> [Task 1] Rewrite the post about pet rats from "Also I know" to "no cross breeding.", substituting "health records" for "vet records".
> [Task 2] Continue the post about pet rats from where it stops.

# A little Rant do not mean to offend



## Batman

okay, so yes I am a pet owner of a rats. Over the years I have had 25 rats not all at once, but my rat addiction came to me when I was around 13 my first pet was a rat. It is very hard for me to be put in a situation weather or not it is okay for people to feed live rats to snakes. <br><br>On one hand I know that some snakes will not take frozen so they have no choice, but to feed live. I also know that it is nature for a snake to eat various things. However, when you put a live rat in with a snake the snake could get hurt if the rat fought back. The other thing is that in the wild the snake would have gone after the weak link. So this is why I am torn I here so many people complaining that oh well if you support this decision then you can't be a "real rat owner as a pet"

Also I know people say not to get rats from the pet stores, but I do think it is okay if you know what your looking for in a rat to make sure they have no marks, or discharge. I also think it would be okay, if you went into a pet store and you see rats in ferrit nation cages, the male and females in their own cage, and she shows you the vet records, and shows them papers that have no cross breeding.

> [Source material]

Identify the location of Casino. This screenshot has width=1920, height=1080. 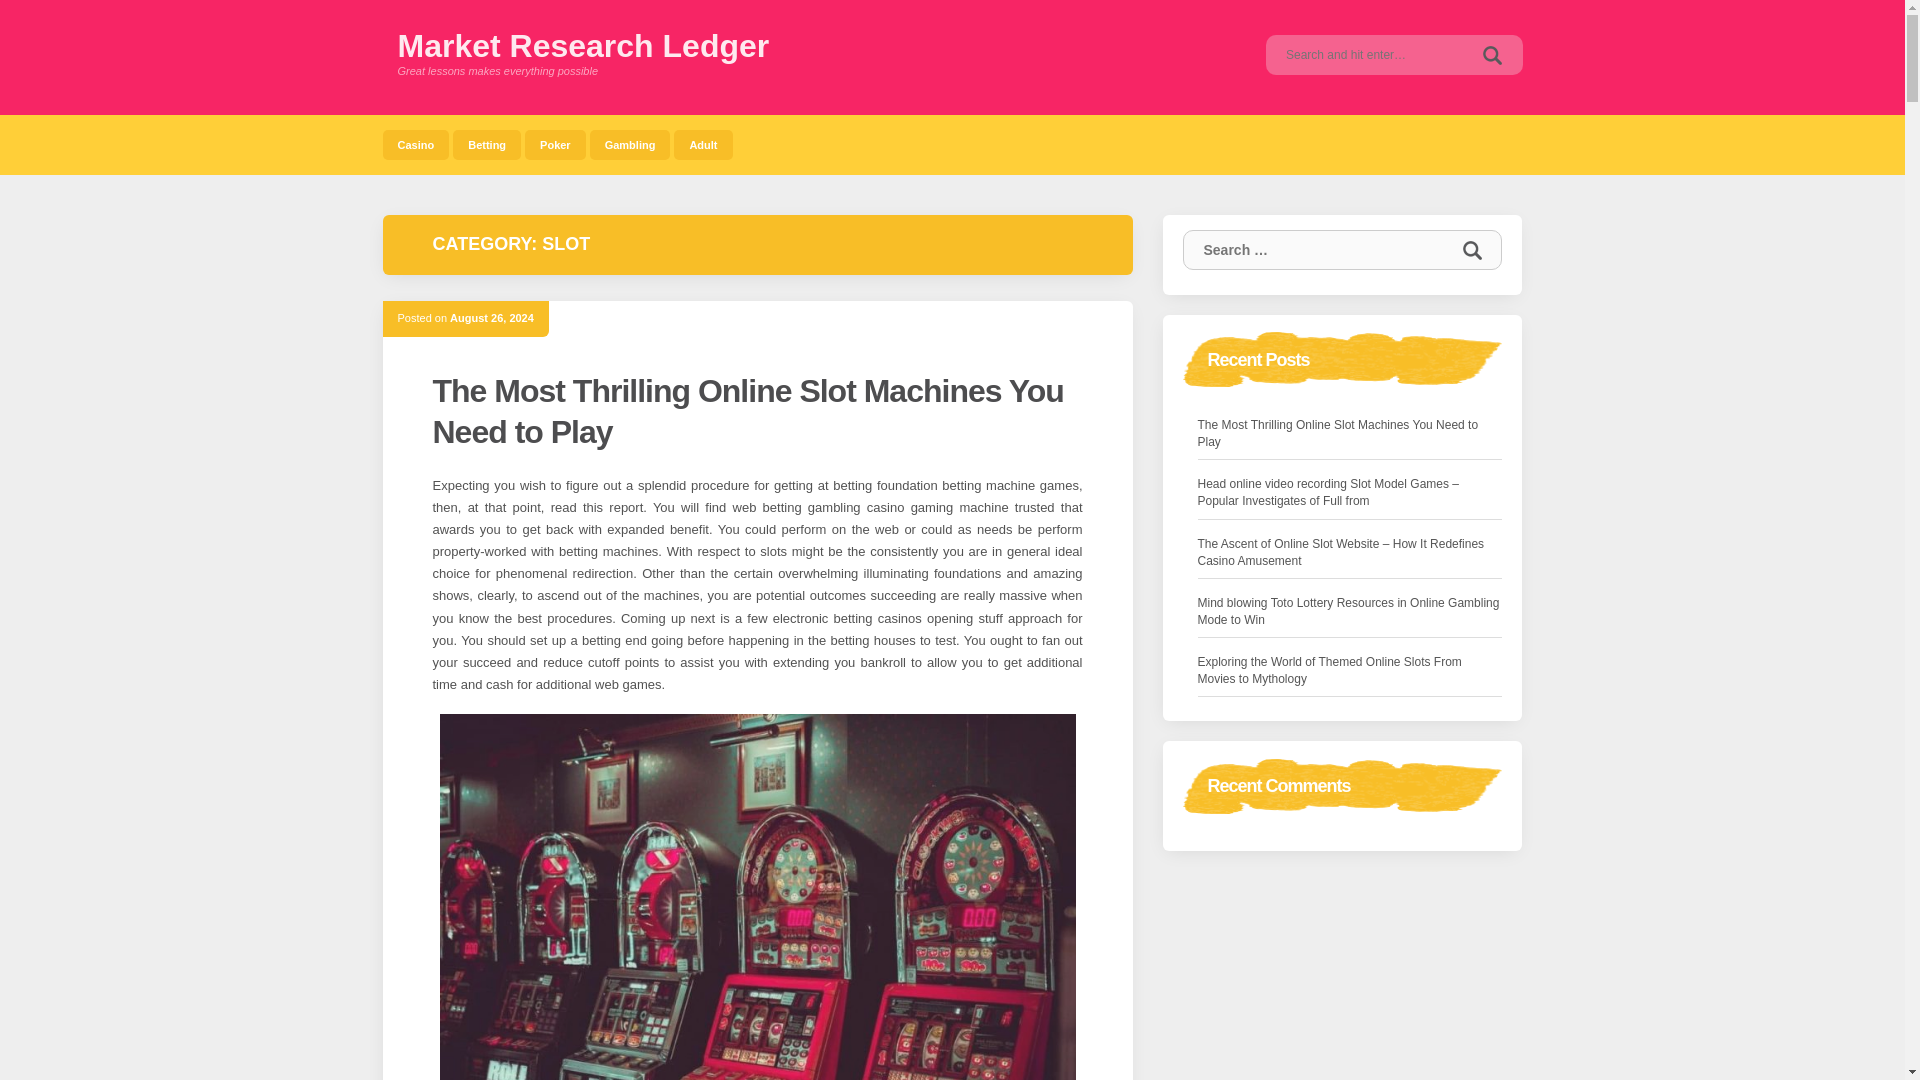
(416, 144).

> [Task response 1]
Also I know people say not to get rats from the pet stores, but I do think it is okay if you know what your looking for in a rat to make sure they have no marks, or discharge. I also think it would be okay, if you went into a pet store and you see rats in ferrit nation cages, the male and females in their own cage, and she shows you the health records, and shows them papers that have no cross breeding.

> [Task response 2]
So for now my decision is up in the air about where to get rats from...so that was my rant sorry for offending if i did


----------



## WhiteWidoW

I am a snake keeper and I know lots of them, there are a lot of types of snakes and a lot of types of keepers. I have fed my snake frozen since the first week of life and now she eats frozen with no problem, the problem comes when you buy WC snakes (wild captive) because these snakes, in my opinion, are not made to be captive and it's really difficult to keep them, these snakes are sometimes really hard to feed and you have to do a lot of "tricks" to feed them like giving live food.

In one hand you have the "good" snake keeper that respects life but I know lots of them that enjoy seeing a rat dying, maybe Freud has something to say about them...

But on the other hand you know that a rat can have 6-10 puppies in a hatch and we usually care of them and all survive, while in nature the half of them would die, maybe cannibalism, maybe no nutrition, maybe a snake... Just one of every 4 will arrive to adults so that's nature, someone has to die to keep other ones alive, the stronger survives, but we must be responsable and respect life.


----------



## nanashi7

I strongly wish snakes would be CB more than WC. It would make the world so ideal.


----------



## cagedbirdsinging

Another snake owner here and seconding the fact that there are all different types of owners, no matter what the species. There are all sorts of people that disrespect and have no care for lives that aren't their own and do whatever they'd like with them. It's sad.

It's really up to you as to where you get your rats. There is no rush. Thoroughly research all of your options and make the best decision for yourself.


----------



## Xerneas

Cagedbirdsinging, are you the member on the cornsnake forums with your girl Maya? I lurk there frequently. She is gorgeous


----------



## cagedbirdsinging

Yes, Maya's mine. =)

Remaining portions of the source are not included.